--- BEGIN Passage provided ---
5.5 INNsight reserves the right to modify pricing, service, and associated
features of any of these services at any time with notice to the INNkeeper
within 14 days of such change either by posting on their website and/or an
electronic or written means to INNkeeper at any such address as set out in
this Agreement.
6. THIRD-PARTY TRANSACTION HANDLING
6.1 As a Marketing Engagement client of INNsight:
(i) INNkeeper may elect to have a Third Party Transaction Website handle all
guest reservation processing.
(ii) INNkeeper has received authorization from the Third Party Transaction
Website to accept guest reservation requests on behalf of its INN.
(iii) Consequently, the INNkeeper hereby authorizes the following Third Party
Transaction Website with its details as follows to accept Guest reservation
availability requests from its Hotel Website:
Third Party Transaction Website Information |
THIRD PARTY WEBSITE NAME:
|
WEBSITE LEGAL OWNER NAME:
|
INNkeeper has been provided permission by
website owner to connect standalone website
Powered by INNsight to interface with its
website? |
YES
|
NO
|
|
THIRD PARTY WEBSITE PROPERTY SPECIFIC
URL:
|
Table 1: Third Party Transaction Website Details
(iv) INNsight will follow the Application Programming Interface (API)
requirements for the Third Party Transaction Site to establish the
connectivity between the Hotel Website and the booking engine of the target
Third Party.
a. If no interface exists nor is supported by the Third Party, INNsight will
not be responsible for providing any such proprietary software to enable
such an interface.
b. The support of any availability and connectivity issues in the interchange
and exchange of data between the Hotel Website and the Third Party
Transaction Site will not be the responsibility of INNsight.
7. INNsight BOOKING ENGINE
7.1 INNkeeper can elect to use the INNsight Booking Engine, a proprietary
booking engine developed by INNsight and optimized for driving the
conversion of website visitors to accommodation reservations.
7.2 The INNsight Booking Engine currently charges Zero Commission on the sale
of accommodations online; however INNsight reserves the right to modify this
rule with appropriate notice to INNkeeper.
--- END Passage provided ---
--- BEGIN Given material ---
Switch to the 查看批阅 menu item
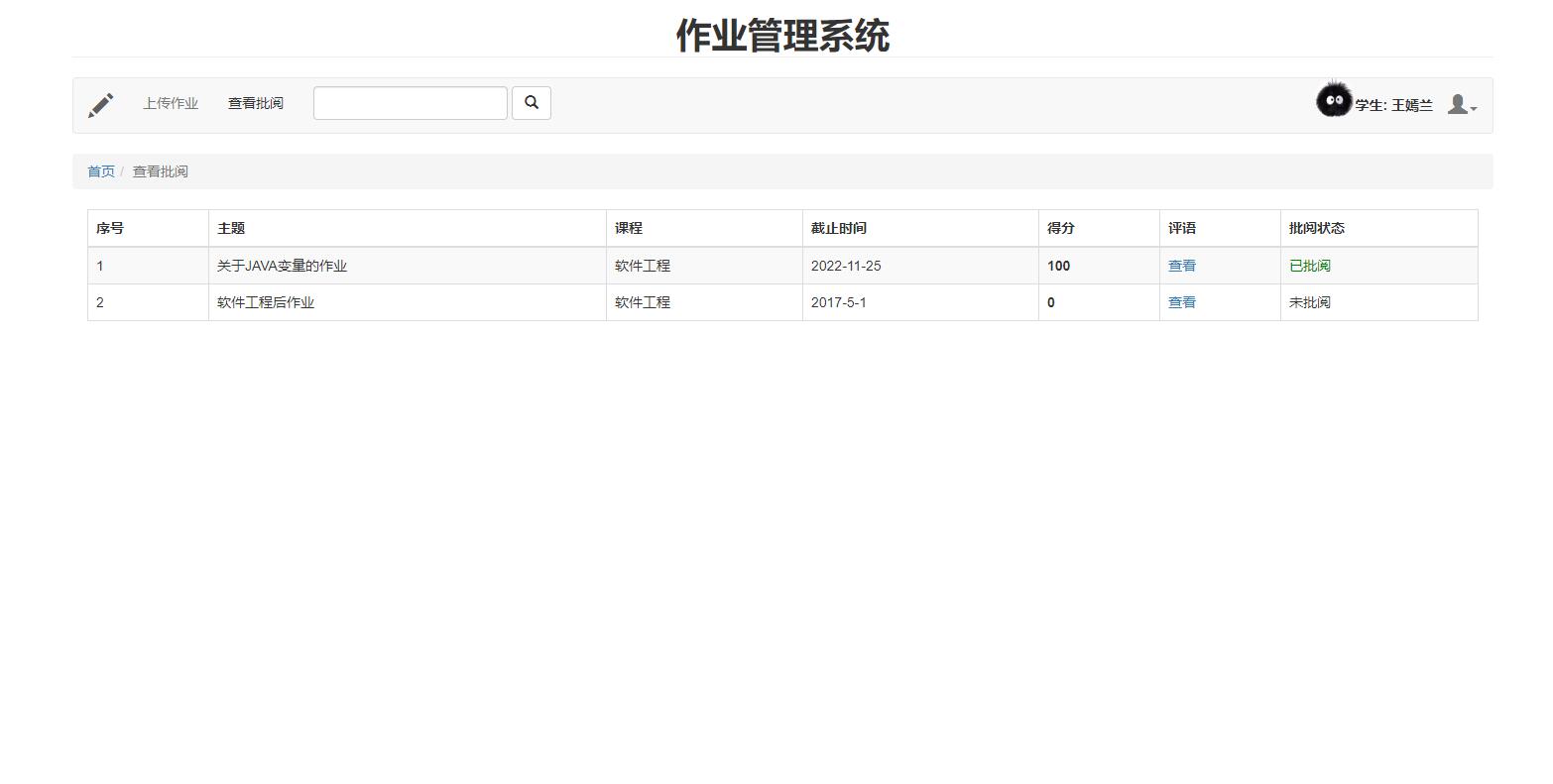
--- END Given material ---
**Task requirements**
a. Answer from the INNsight agreement text, one line per answer:
(i) Within how many days of a change must INNsight give the INNkeeper notice of modified pricing, service, or features?
(ii) What commission does the INNsight Booking Engine currently charge on online accommodation sales?
(iii) What requirements will INNsight follow to connect the Hotel Website with the booking engine of the target Third Party?
b. Continue the INNsight agreement text, starting after clause 7.2.

**Answers in order**
a.
(i) Within 14 days of the change.
(ii) Zero Commission.
(iii) The Application Programming Interface (API) requirements for the Third Party Transaction Site.

b.
8. COMMISSION
8.1 INNkeeper shall pay no commission to INNsight as per this agreement
INNkeeper has elected to use a Third Party Transaction Website for
reservation bookings OR is using the INNsight Booking Engine, which is
currently offered at Zero-Commissions.
8.2 Every one-year anniversary from the effective date of this Agreement,
INNkeeper agrees that an agreed upon fixed fee and/or the agreed upon
Commission percentage fee can be changed at the discretion of INNsight.
8.3 INNsight shall provide Notice to the INNkeeper within 30 days prior to
any change in commission or fixed fee per month and/or an agreed-upon
percentage fee per transaction.
8.4 INNkeeper shall be responsible in full for any API usage or transaction
fees levied by their contracted Third Party Transaction Site.
9. PRICING & PACKAGE SELECTION
9.1 INNkeeper shall be responsible for paying for the Marketing Engagement
and Al A Carte products and services as follows:
(i) Standalone Keen® Reputation Management System
Package: The cost for the Standalone Keen®
Reputation Management System Subscription Package is $159 per month.
(ii) Bundled Keen® Reputation Management System
Package: The cost for the Keen® Bundled
Reputation Management System Subscription Package is $0 per month and is
included with the Premium Package.
9.2 The Marketing Engagement Services per month prices (See Section 9.1) and
the Standalone and Bundled ADA Tray® services per month (see Section 9.1)
and the Standalone and Bundled Keen® Reputation Management System
Package(s) (see Section 9.1) and Dedicated Email Hosting (See Section 9.1)
are subject to change and INNsight reserves the right to modify the cost for
each subscription package with appropriate notice to INNkeeper.
10. PACKAGE SELECTION
10.1 INNkeeper has reviewed the above options provided by INNsight and
selects the following package: (Please check at least one package)
Standalone
Keen® Reputation Management System Subscription
Package at $159 per month
10.2 Every one-year anniversary from the date of execution of this Agreement,
INNkeeper agrees that the monthly subscription rate for the Lite, Basic,
Premium, and Standalone Subscription Package(s) (of Sections 9.1, 10.1) can
be changed at the discretion of INNsight.
10.3 INNsight shall provide notice to the INNkeeper within 30 days prior to
any change in pricing for said Package(s).
11. WEBSITE OWNERSHIP
11.1 Website Domain
(i) Upon receipt of the Termination Notice, in the case if INNkeeper did not
previously own the Website Domain and INNkeeper wishes to claim ownership of
the Domain for their Property’s Website, INNkeeper will be required to
purchase the Domain from INNsight.
(ii) The purchase price of the Domain will be determined by INNsight based on
the cost of registration of the said Domain.
(iii) Upon purchase of the Domain by INNkeeper from INNsight, INNsight will
transfer Domain registration to INNkeeper’s desired domain registrar within
30 days of the transfer of Domain ownership.
(iv) If INNkeeper is the original owner of the Domain, INNsight will transfer
Domain registration to INNkeeper’s desired domain registrar within 30 days
of Termination.
(v) If INNkeeper fails to facilitate the transfer of Domain within 30 days of
termination, INNkeeper will thereby forfeit ownership of the Domain to
INNsight.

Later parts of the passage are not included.